Task description:
Check each line below for "agent" and give the count of those that have it, nothing else.

The input:
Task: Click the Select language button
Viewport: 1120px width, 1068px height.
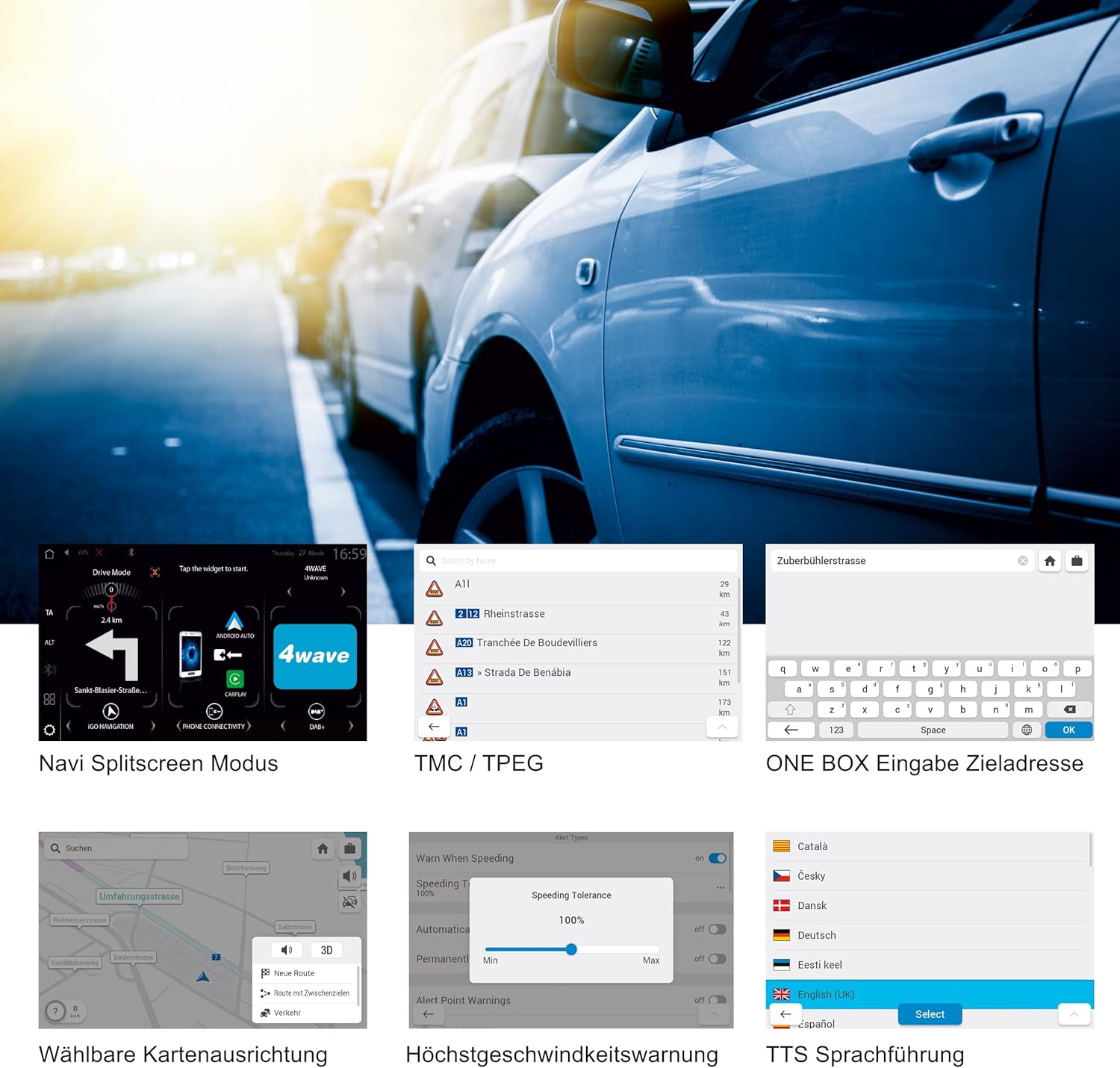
---
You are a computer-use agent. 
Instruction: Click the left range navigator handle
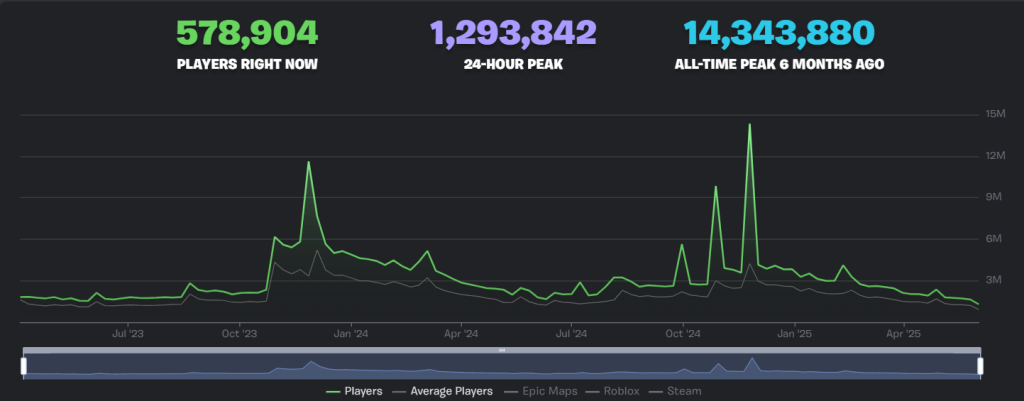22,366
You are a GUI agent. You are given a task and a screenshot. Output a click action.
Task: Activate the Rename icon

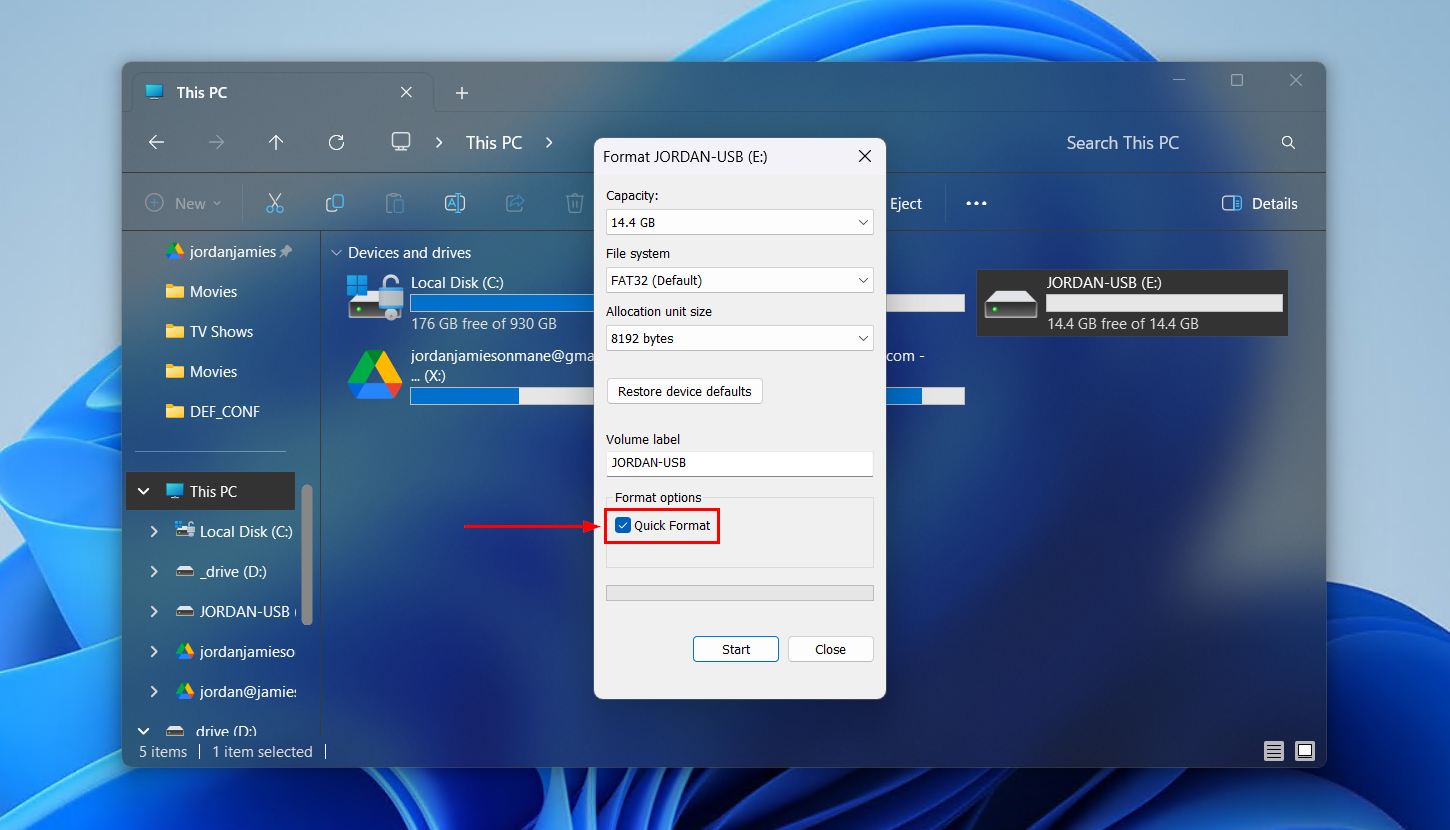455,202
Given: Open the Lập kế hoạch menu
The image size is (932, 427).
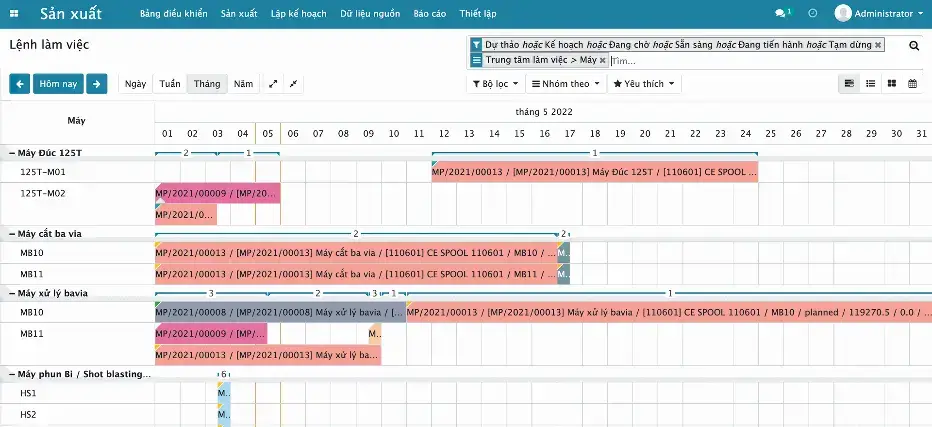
--
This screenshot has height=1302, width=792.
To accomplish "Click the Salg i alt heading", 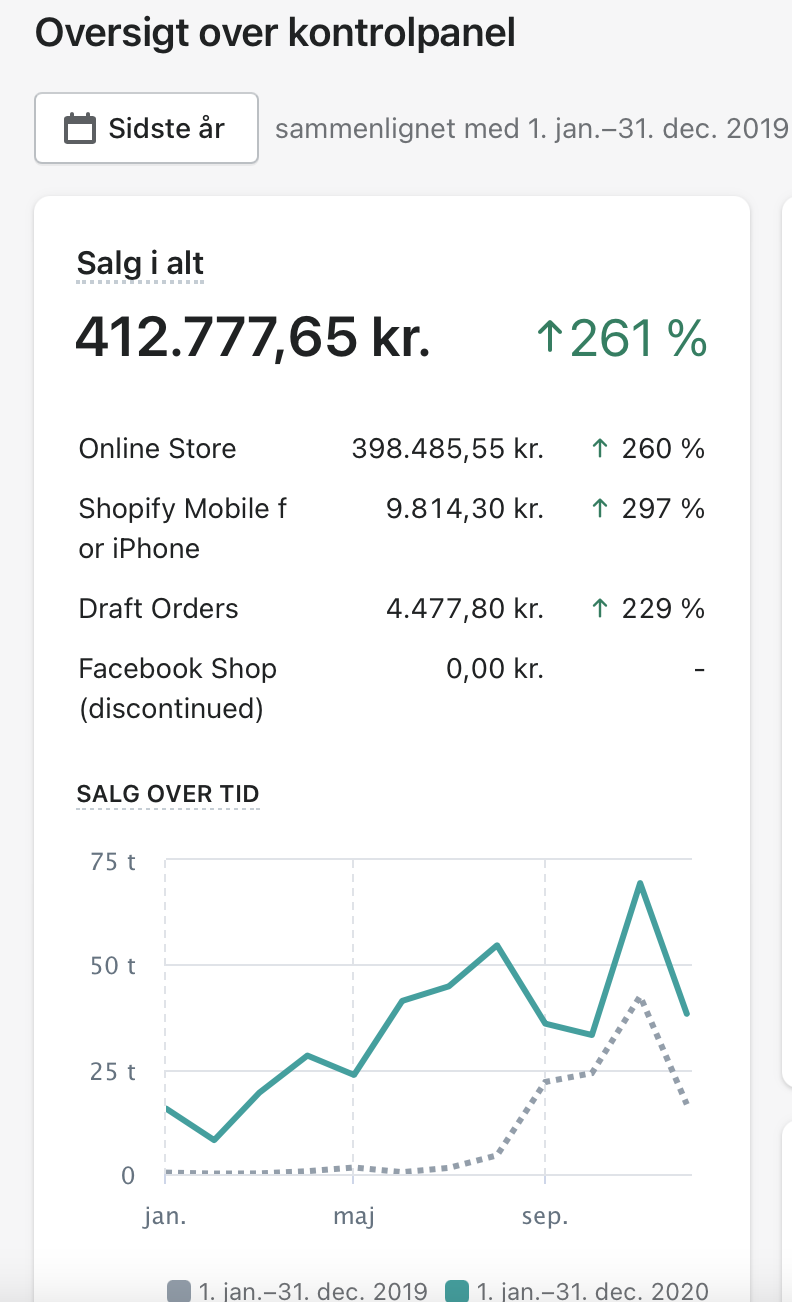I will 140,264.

Written answer:
2